The introduction of XML encouraged the creation of many vocabularies beyond HTML to represent arbitrary data structures. As business records in the real world were created in digital form in the late 1990s, fueled by the Web as an input output medium, XML became the natural choice to represent business records in a non-normalized format, much like paper forms or stone tablets are non-normalized business records. Free open source XML software were derived from SGML processors, or brand new processors that could parse well-formed XML were created, removing the need for custom parsers.

More specifications were introduced to support XML, for example XML schemas which enabled institutions and consortia to specify exactly what constitutes acceptable content in a particular business record. Validating parsers became widely available. Namespaces enable a business record to contain data whose definitions are owned by different groups. Namespaces enable institutions to re-use, partition, or extend business record structures. Digital signatures can be applied to XML, to ensure that it has not been tampered with, in a similar way that signatures and seals were used on vellum and paper.

Specifications were introduced that describe how XML records should be transmitted, including WSDL, SOAP, RSS and Atom. They make it possible to build general purpose frameworks around business record exchange, such as feed technologies and Service-Oriented Architectures (SOA).

The number of consortia that define business record standards in XML for their industry has grown. Corporations are beginning to use the standardized XML structures instead of defining their own XML business records.
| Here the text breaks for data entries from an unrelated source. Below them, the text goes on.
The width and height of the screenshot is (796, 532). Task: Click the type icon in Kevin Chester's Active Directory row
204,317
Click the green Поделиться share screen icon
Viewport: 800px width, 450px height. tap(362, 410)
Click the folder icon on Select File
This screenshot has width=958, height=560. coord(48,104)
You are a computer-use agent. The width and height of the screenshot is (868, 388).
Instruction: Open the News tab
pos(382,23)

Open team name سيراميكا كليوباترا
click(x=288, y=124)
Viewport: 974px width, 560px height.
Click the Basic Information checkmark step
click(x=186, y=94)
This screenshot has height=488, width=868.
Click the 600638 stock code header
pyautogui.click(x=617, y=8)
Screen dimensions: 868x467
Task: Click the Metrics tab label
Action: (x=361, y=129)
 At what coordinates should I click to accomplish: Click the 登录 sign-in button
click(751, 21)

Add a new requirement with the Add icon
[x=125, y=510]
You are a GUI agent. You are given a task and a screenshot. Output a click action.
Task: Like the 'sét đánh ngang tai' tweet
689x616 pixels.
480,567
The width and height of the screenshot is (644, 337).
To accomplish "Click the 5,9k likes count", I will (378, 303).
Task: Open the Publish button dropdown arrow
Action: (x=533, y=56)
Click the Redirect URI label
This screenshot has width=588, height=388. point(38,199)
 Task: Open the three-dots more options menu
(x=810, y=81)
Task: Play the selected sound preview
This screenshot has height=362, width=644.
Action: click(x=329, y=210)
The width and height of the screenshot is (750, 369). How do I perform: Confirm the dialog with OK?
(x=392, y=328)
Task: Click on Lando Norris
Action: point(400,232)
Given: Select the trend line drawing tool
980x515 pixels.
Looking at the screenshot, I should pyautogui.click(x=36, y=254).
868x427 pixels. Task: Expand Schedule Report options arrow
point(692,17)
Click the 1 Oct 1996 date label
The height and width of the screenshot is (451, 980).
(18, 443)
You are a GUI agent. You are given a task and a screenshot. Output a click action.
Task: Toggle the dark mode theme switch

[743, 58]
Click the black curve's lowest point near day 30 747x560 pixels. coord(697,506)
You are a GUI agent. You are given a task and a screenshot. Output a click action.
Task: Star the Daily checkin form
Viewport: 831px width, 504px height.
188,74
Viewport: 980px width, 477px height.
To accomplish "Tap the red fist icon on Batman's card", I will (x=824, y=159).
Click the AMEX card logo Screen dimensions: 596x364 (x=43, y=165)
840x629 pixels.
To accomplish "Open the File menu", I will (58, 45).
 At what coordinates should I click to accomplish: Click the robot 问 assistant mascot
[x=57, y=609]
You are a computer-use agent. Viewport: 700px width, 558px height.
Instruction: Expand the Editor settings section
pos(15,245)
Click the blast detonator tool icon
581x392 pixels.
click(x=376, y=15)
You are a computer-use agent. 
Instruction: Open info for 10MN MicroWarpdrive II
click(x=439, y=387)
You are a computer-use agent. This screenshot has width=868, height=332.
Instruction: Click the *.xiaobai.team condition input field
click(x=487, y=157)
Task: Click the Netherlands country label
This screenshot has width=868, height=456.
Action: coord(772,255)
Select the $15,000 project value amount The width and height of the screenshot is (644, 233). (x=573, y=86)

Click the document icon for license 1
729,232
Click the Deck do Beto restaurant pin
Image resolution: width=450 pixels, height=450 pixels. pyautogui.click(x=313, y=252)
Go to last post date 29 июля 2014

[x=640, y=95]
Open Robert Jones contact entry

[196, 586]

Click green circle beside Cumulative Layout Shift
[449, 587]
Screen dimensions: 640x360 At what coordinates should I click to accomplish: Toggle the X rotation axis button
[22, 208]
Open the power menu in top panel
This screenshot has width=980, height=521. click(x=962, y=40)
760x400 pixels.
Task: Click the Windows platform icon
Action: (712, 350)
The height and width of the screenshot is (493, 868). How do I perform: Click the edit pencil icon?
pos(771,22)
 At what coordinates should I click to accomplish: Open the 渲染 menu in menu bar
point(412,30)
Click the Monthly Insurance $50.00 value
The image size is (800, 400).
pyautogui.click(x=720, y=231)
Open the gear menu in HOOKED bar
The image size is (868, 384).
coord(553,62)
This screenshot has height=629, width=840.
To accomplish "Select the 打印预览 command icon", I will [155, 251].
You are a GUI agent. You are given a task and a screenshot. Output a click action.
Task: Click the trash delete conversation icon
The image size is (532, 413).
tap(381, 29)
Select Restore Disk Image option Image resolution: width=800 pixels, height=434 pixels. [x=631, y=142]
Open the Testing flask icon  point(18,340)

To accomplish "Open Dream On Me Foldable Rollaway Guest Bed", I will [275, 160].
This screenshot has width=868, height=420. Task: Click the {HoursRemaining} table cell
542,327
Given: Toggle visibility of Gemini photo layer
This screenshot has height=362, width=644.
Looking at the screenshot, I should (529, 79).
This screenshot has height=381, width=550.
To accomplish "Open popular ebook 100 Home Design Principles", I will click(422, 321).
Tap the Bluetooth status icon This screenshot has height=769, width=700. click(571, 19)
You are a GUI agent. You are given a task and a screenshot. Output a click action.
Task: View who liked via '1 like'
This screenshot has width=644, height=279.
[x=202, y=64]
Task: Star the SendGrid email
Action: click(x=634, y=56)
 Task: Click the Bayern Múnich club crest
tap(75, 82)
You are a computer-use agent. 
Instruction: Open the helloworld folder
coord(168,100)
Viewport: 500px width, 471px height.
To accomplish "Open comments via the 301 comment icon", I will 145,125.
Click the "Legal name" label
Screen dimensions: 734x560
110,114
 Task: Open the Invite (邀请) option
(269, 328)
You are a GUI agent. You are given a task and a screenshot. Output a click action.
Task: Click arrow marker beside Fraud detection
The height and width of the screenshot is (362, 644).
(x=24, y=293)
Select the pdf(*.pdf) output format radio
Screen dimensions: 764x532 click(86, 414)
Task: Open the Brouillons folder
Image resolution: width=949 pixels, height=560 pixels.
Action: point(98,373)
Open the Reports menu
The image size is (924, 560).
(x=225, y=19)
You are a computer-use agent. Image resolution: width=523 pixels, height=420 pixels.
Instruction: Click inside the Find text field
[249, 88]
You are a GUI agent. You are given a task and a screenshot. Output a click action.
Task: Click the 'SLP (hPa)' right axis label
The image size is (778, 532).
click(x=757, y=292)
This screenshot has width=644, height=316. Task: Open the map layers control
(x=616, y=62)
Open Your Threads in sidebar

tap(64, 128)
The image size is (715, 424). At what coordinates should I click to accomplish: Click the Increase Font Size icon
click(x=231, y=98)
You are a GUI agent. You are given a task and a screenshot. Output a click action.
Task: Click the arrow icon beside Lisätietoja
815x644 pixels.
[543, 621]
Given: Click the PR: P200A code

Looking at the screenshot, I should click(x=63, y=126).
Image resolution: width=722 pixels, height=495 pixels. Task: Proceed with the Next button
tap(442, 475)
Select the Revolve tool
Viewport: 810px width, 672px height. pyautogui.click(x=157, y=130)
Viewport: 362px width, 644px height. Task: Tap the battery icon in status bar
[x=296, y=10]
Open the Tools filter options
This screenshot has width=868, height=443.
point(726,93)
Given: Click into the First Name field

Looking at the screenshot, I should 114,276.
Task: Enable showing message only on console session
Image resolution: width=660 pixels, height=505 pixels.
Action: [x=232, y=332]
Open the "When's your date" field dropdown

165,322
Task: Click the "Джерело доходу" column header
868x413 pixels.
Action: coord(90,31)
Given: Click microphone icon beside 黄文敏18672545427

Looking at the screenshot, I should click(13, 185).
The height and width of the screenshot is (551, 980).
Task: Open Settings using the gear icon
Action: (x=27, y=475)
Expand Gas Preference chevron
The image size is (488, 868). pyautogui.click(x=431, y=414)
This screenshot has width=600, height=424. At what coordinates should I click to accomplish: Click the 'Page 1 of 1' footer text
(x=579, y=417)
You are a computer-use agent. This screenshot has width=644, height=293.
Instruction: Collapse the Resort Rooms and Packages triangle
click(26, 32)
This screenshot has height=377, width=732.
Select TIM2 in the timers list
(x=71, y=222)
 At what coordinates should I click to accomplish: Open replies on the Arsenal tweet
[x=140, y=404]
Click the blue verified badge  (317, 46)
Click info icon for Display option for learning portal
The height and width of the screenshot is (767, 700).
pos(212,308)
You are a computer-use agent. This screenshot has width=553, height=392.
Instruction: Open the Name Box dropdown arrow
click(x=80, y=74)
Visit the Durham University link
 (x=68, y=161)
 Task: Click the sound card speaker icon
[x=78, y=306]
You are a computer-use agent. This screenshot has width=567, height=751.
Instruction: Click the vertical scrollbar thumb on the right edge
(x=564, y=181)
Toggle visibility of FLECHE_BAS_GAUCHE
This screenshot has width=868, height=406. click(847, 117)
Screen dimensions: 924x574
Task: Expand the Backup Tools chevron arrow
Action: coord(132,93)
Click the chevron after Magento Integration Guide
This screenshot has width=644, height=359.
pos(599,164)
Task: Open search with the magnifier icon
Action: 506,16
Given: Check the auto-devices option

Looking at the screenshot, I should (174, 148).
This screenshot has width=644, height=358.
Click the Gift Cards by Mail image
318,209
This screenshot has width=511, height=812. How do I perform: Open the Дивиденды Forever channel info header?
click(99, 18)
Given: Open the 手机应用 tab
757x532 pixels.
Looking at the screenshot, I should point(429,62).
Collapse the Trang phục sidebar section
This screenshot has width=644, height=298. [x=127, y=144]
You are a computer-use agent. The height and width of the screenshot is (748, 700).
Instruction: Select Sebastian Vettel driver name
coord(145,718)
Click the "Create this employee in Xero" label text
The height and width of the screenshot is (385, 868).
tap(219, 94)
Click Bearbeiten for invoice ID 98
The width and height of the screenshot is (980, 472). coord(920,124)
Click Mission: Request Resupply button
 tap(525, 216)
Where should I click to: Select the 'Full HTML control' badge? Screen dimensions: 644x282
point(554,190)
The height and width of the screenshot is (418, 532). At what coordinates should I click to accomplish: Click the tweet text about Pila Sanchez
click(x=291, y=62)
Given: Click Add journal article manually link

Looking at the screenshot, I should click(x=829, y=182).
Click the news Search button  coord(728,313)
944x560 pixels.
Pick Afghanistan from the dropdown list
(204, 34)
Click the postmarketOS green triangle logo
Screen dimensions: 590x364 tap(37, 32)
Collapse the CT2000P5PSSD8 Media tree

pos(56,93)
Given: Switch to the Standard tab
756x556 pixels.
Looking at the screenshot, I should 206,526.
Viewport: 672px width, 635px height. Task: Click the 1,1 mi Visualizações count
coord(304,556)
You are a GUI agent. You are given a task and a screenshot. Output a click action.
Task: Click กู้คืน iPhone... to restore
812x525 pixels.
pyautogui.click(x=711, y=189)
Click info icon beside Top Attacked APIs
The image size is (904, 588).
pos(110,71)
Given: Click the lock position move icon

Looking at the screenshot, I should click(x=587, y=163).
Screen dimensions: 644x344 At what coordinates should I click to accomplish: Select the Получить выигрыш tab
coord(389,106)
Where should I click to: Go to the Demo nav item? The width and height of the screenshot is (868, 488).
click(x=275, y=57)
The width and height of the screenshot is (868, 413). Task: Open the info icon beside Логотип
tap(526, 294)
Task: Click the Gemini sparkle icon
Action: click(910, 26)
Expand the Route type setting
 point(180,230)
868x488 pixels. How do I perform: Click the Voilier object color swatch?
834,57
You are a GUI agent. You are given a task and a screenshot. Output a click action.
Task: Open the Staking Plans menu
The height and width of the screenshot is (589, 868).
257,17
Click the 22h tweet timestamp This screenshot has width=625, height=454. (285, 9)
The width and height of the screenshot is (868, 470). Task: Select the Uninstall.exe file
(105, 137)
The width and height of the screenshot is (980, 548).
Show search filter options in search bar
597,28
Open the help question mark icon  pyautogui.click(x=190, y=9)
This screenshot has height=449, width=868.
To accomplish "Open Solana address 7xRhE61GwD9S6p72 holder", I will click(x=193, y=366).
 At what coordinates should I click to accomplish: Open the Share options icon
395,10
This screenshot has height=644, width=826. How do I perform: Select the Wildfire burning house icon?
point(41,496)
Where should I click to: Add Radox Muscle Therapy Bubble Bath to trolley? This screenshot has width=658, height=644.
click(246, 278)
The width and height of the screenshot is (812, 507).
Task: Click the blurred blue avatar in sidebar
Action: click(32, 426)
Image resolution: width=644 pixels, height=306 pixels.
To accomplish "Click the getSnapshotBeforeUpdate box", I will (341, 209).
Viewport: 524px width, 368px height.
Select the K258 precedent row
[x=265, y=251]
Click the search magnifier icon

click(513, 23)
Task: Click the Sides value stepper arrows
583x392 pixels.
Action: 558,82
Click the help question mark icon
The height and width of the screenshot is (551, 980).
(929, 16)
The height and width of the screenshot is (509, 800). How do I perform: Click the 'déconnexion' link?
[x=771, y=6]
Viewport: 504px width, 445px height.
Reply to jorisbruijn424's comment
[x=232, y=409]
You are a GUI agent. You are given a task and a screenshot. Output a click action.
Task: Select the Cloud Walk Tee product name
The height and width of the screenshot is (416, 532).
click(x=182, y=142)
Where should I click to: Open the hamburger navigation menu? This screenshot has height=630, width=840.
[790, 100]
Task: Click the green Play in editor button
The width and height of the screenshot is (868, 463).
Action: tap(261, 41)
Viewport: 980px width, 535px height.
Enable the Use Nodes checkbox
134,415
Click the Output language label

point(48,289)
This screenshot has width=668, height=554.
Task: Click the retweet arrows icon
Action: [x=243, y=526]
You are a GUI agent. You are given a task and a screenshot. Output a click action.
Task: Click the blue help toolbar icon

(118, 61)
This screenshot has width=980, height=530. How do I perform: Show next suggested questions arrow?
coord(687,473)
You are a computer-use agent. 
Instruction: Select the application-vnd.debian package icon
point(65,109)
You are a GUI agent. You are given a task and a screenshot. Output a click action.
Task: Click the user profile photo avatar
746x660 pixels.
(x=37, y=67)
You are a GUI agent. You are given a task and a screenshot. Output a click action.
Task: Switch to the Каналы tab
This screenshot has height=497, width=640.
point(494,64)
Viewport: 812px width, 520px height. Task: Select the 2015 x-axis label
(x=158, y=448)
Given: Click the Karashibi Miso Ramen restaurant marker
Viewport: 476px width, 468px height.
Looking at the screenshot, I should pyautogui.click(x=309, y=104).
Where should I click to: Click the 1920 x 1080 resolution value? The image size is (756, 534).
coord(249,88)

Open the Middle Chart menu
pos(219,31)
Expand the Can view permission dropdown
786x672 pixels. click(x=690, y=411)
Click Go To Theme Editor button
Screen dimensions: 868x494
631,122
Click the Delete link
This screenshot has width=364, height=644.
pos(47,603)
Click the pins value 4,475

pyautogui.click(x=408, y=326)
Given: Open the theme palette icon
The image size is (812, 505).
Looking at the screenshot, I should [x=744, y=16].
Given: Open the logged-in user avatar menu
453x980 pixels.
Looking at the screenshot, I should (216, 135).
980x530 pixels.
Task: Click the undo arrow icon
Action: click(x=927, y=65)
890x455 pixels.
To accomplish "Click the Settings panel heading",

Examples include the Financial Products Markup Language (FpML)[‎‎52], the Financial Information eXchange Protocol (FIXML) [‎‎54], EML (Election Markup Language) [‎‎55], HL7 (Health Level 7) [‎‎56], HR-XML (Human Resources XML) [‎‎57], the OTA (Open Travel Alliance) [‎‎58], and the Open Applications Group Integration Specification (OAGIS) [‎‎53]. Formats such as IS20022 Universal financial industry message scheme [‎59] used in banking, and UBL (Universal Business Language) [‎‎60] are mandated, and subject to regulation, in parts of the world. In many industries, for the first time, it has become possible to store and manipulate business records directly, as in the eras prior to computers with tablets and paper. However, the practice of normalizing the (XML) business records for storage continued.

In the early 21st century, many business records are created and represented in XML. Business records in XML are exchanged between and within institutions through file transfer, HTTP, Web 2.0, and web services. They represent business objects or agreements between two or more parties. A common assumption is that processing XML is inefficient. Hence, many architects continue to design systems that convert business records to normalized relational tables and back, just as they did in 1995 converting between HTML and relational data, and in 1980 converting between paper records and relational data through scanners and human operators.

Summary

Up until the advent of commercial computing in the middle of the 20th century, business records were stored and processed the same form in which they were originally created. Examples include stone tablets, tally sticks, and paper forms. With the introduction of computing systems, data normalization was devised to organize business records such that each data item was stored exactly once to conserve storage and avoid update anomalies. Normalization was developed in the 1970s for compelling reasons at the time. Disk space was scarce and expensive, business records were not as complex as today, and only the latest version of each information was expected to be stored. Hence, the effort of converting business records to and from the normalized representation in computers was generally accepted.

With the emergence of data warehouses and business intelligence in the early 1990s, the drawbacks of normalization received attention. A normalized database schema is an unnatural representation of business records, very hard to understand for business users, and inefficient for the formulation and processing of analytical business queries. As result, denormalization was introduced to undo these shortcomings to a certain degree.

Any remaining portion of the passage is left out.